Thursday, December 4, 2014

Circumstantial Gratitude

They say that with age and experience comes wisdom.  For me what comes are deeper emotions, more frequent feelings, and a few more spontaneous tears.  Perhaps it comes from a realization that all I have and am comes from a merciful and generous God.

As I sit here this evening, hundreds of miles away my daughter is giving birth to my 5th grandchild.  I anxiously await the phone call to hear "mother and baby are well".  This waiting causes the deepest and strongest of emotions to boil over.  Gratitude is what rises to the top.

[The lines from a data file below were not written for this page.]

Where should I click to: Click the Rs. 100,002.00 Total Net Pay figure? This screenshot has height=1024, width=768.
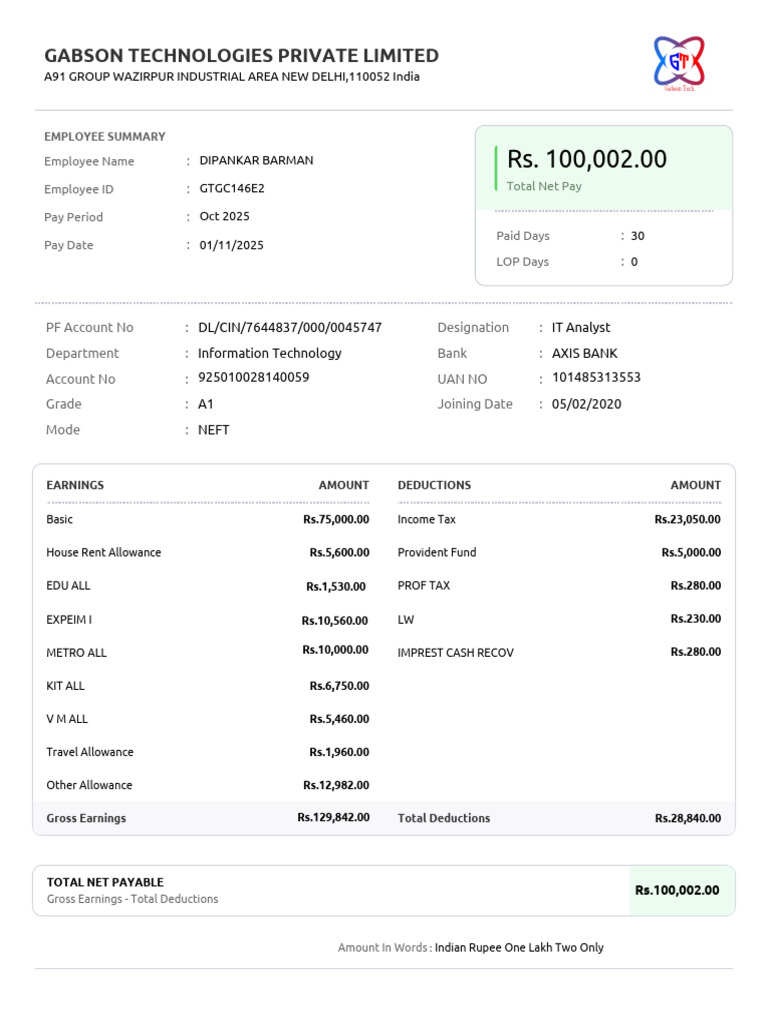point(586,159)
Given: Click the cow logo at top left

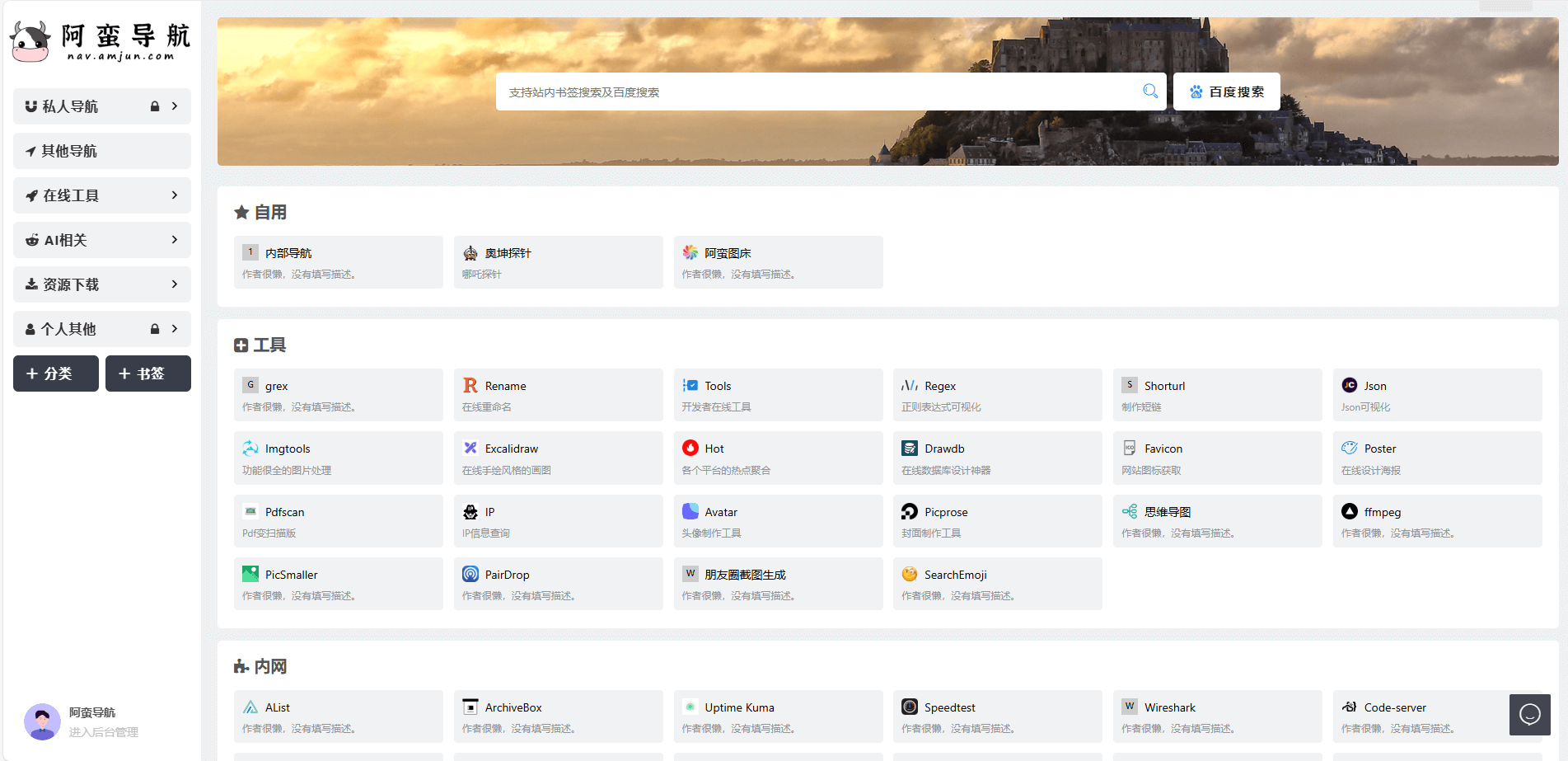Looking at the screenshot, I should point(31,41).
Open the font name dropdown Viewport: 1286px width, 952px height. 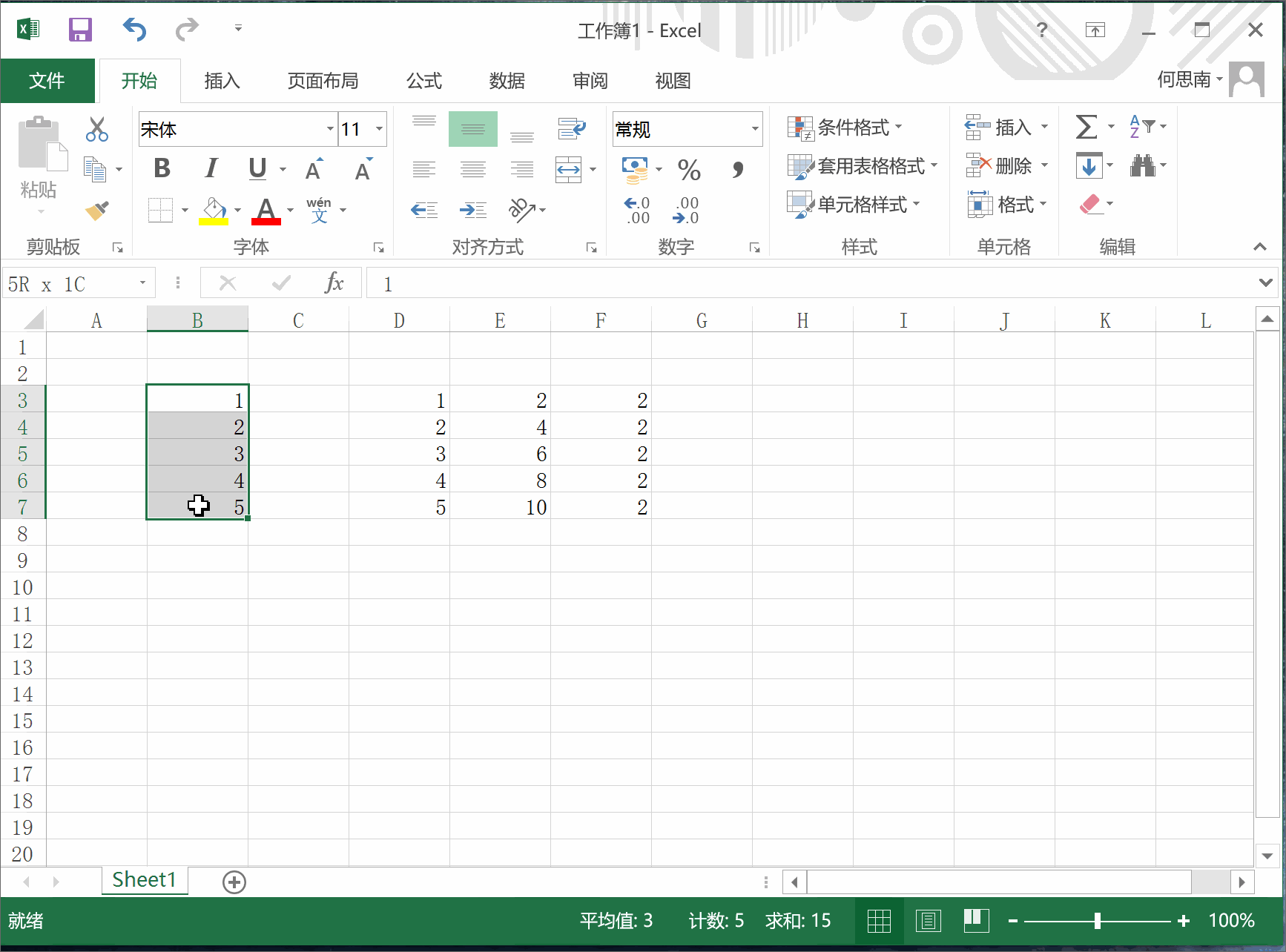coord(330,129)
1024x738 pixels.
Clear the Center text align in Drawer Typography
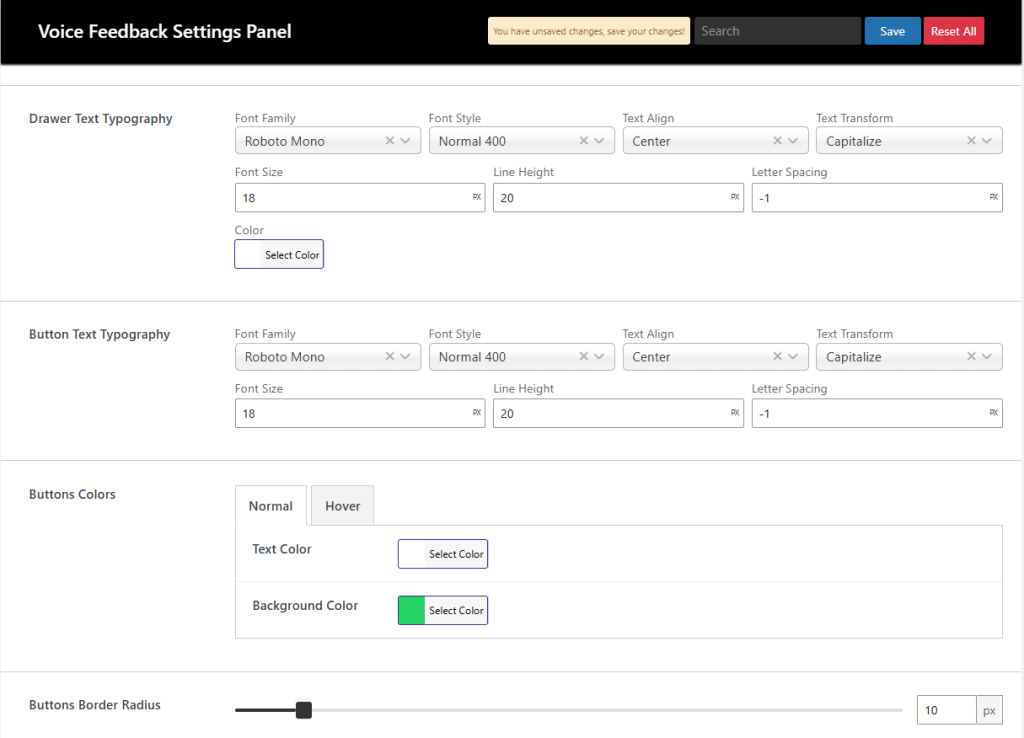click(x=777, y=140)
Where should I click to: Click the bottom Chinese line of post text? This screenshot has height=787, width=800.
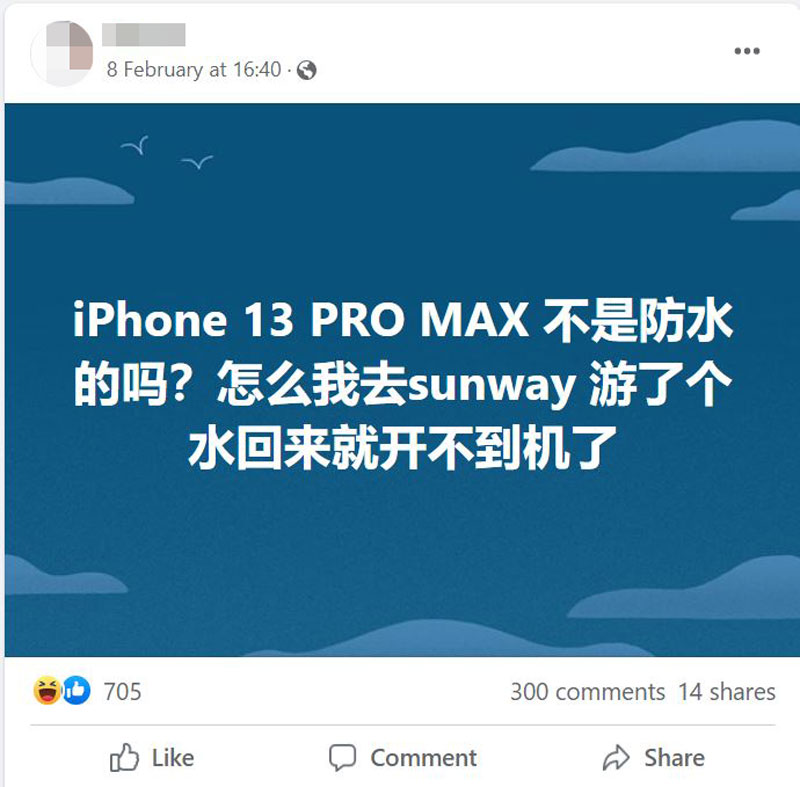[x=403, y=448]
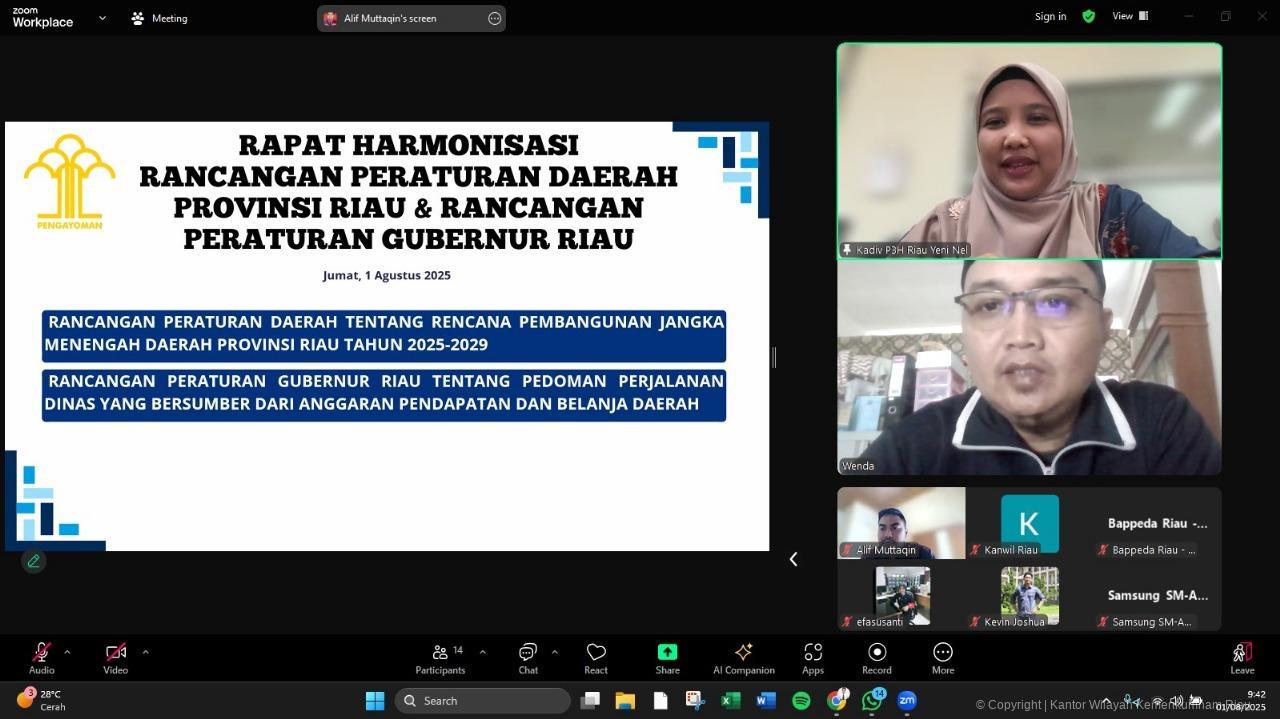
Task: Click the pencil annotate icon
Action: (34, 561)
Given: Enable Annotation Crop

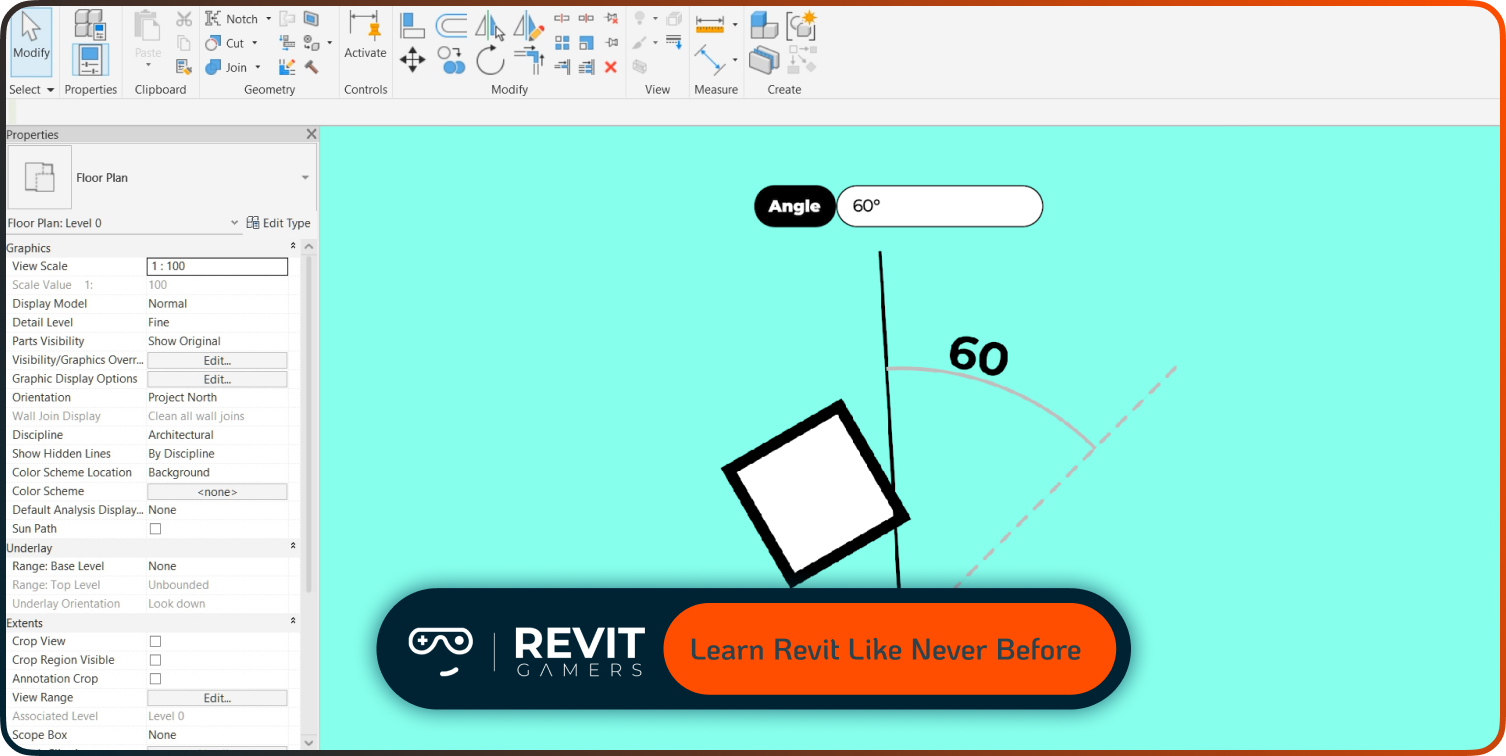Looking at the screenshot, I should pos(155,678).
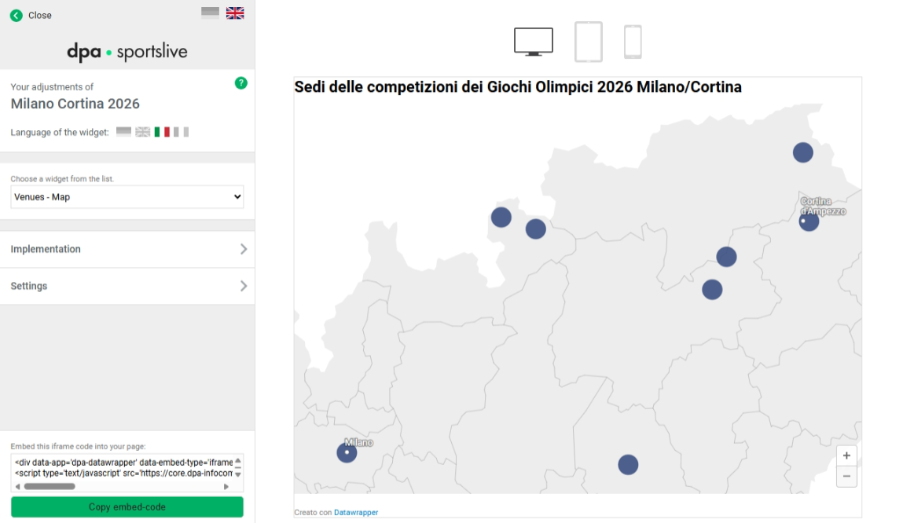
Task: Set widget language to German flag
Action: coord(124,132)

I am certainly grateful as I count my blessings - which include my family.  But there is an indescribable sense of gratitude what washes over one when he recognizes that both the good and the bad, the bitter and the sweet, the cold and the warmth, the pain and the joy, which are all part of our existence, are blessing from a loving God.  As President Dieter F. Uchtdorf recently said,
We can choose to be grateful, no matter what.
This type of gratitude transcends whatever is happening around us. It surpasses disappointment, discouragement, and despair. It blooms just as beautifully in the icy landscape of winter as it does in the pleasant warmth of summer.
When we are grateful to God in our circumstances, we can experience gentle peace in the midst of tribulation. In grief, we can still lift up our hearts in praise. In pain, we can glory in Christ’s Atonement. In the cold of bitter sorrow, we can experience the closeness and warmth of heaven’s embrace.
 Though my current feelings are not described as grief, discouragement, or despair, I, like every other human being, have experienced these over the years.  And my gratitude has emerged as these trials have ended.  Yet my real challenge is to maintain an attitude of gratitude that can withstand the onslaught of the future bitter pills that surely must come.

So in my current state of circumstantial gratitude where I await the birth of a beautiful grand-daughter, may I savor the sweetness of the hour with a thankful heart, and may I likewise commit to savor, with god-like perspective, my future - come what may.